作　　者：潘澍青 潘小莉 鲍幼维 李海波 庄丹燕 PAN Shuqing;PAN Xiaoli;BAO Youwei;LI Haibo;ZHUANG Danyan(Center for Comprehensive Prevention and Treatment of Birth Defects,Women and Children's Hospital Affiliated to Ningbo University,Ningbo Key Laboratory for Prevention and Treatment of Embryogenic Diseases,Ningbo Key Laboratory of Genomic Medicine and Birth Defects Prevention,Ningbo 315012,China)

机构地区：[1]宁波大学附属妇女儿童医院出生缺陷综合防治中心、宁波市胚胎源性疾病防治重点实验室、宁波市基因组医学与出生缺陷防治重点实验室,315012

出　　处：《浙江医学》2024年第15期1580-1584,1590,共6页Zhejiang Medical Journal

基　　金：浙江省医药卫生科技计划项目(2023KY1121);宁波市科技计划项目(2022S035);宁波市医疗卫生高端团队重大攻坚项目(2022020405);宁波市医学重点学科建设项目(2022-F26)。

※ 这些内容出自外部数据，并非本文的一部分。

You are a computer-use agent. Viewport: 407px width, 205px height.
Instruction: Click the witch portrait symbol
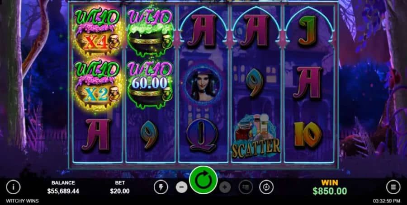[x=203, y=84]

摘　　要：目的探讨Usher综合征Ⅱ型患儿USH2A基因的变异类型和临床表型,明确其致病原因,为临床诊断提供参考依据。方法回顾性分析2022年6月至2023年6月在宁波大学附属妇女儿童医院确诊的3例Usher综合征Ⅱ型患儿的临床资料,采集患儿及其父母的外周血样,应用全外显子组测序技术对患儿进行检测,并用Sanger测序技术对疑似致病变异及患儿父母进行位点验证。结果3例患儿均存在双耳轻度到中度听力损失,视力正常,未出现前庭反应。例1检出USH2A基因:c.8559-2A>G/c.1964G>C(p.C655S)复合杂合变异。例2检出USH2A基因:c.1644+4A>G/c.187C>T(p.R63*)复合杂合变异。例3检出USH2A基因:c.13877_13880del(p.Q4626Pfs*7)/c.7232A>C(p.Q2411P)复合杂合变异。例1和例2遗传自亲代,例3未接受亲代验证。根据美国医学遗传学与基因组学学会相关指南,USH2A基因c.8559-2A>G、c.187C>T(p.R63*)和c.13877_13880del(p.Q4626Pfs*7)变异评为致病性变异;USH2A基因c.1644+4A>G评为可能致病性变异;USH2A基因c.1964G>C(p.C655S)和c.7232A>C(p.Q2411P)评为临床意义未明变异。c.1964G>C(p.C655S)变异查询文献和数据库均未见报道和收录。结论USH2A基因复合杂合变异可能是3例患儿的致病原因;本研究结果不仅丰富了USH2A基因的变异谱,也为临床诊断提供参考依据。Objective To investigate the phenotypes and USH2A gene mutation in children with Usher syndrome type II.Methods Clinical data of 3 pediatric patients with Usher syndrome type II diagnosed in Women and Children's Hospital Affiliated to Ningbo University from June 2022 to June 2023 were retrospectively analyzed.Whole exome sequencing was used for genetic diagnosis of patients,and Sanger sequencing technique was used to verify the suspected pathogenic mutations in patients and their family members.Results All three patients had mild to moderate hearing loss in both ears,normal vision,and no vestibular reactions.USH2A gene mutation was detected in patient 1:c.8559-2A>G/c.1964G>C(p.C655S)complex heterozygous mutation;in patient 2:c.1644+4A>G/c.187C>T(p.R63*)complex heterozygous mutation,and in patient 3:c.13877_13880del(p.Q4626Pfs*7)/c.7232A>C(p.Q2411P)complex heterozygous mutation.Patient 1 and patient 2 were inherited from their parents,while in patient 3 family members did not receive gene tests.According to the American College of Medical Genetics and Genomics guidelines,USH2A gene c.8559-2A>G,c.187C>T(p.R63*)andc.13877_13880del(p.Q4626Pfs*7)were rated as pathogenic mutations;USH2A gene c.1644+4A>G was rated as a possible pathogenic variation;USH2A gene c.1964G>C(p.C655S)and c.7232A>C(p.Q2411P)were rated as unknown mutations of clinical significance;while c.1964G>C(p.C655S)variation was not reported or included in the literature and database.Conclusion USH2A gene complex heterozygous variation may be the cause of deafness in 3 patients.These studies not only enrich the variation spectrum of USH2A gene,but also provide reference for clinical diagnosis.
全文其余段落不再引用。